(Stored records)
....

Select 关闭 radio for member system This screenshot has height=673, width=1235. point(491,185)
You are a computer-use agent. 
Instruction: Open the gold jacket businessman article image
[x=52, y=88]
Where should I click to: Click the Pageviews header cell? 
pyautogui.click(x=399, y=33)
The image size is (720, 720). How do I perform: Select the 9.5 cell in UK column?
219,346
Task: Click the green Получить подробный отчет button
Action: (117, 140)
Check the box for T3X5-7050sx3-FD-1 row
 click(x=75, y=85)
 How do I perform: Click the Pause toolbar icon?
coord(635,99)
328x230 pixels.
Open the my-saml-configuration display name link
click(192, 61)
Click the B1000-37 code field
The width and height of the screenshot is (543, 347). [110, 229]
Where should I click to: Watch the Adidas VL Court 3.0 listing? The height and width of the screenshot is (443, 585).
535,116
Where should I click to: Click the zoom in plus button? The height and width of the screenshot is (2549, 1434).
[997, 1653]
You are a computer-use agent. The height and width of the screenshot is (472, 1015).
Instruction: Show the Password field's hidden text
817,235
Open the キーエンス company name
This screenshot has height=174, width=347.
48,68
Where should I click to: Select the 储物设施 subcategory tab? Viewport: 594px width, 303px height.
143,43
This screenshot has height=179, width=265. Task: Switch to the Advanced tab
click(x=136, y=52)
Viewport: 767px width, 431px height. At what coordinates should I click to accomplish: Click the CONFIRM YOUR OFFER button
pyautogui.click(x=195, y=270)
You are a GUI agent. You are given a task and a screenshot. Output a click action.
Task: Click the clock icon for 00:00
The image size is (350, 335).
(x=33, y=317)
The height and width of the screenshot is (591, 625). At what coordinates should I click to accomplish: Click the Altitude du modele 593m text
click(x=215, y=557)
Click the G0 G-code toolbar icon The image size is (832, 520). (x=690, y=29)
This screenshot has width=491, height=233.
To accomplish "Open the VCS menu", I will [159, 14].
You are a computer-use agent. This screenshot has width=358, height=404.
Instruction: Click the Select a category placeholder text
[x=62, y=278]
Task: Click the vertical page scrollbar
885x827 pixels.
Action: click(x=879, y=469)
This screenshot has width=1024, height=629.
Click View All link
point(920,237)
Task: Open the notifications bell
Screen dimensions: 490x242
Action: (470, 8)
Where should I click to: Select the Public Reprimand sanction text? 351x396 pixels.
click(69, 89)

....

The problem: Go through the records and gather the lines that hold "computer".

Written solution:
You are a computer-use agent. 
You are a computer-use agent. The height and width of the screenshot is (472, 1015).
You are a computer-use agent. This screenshot has width=358, height=404.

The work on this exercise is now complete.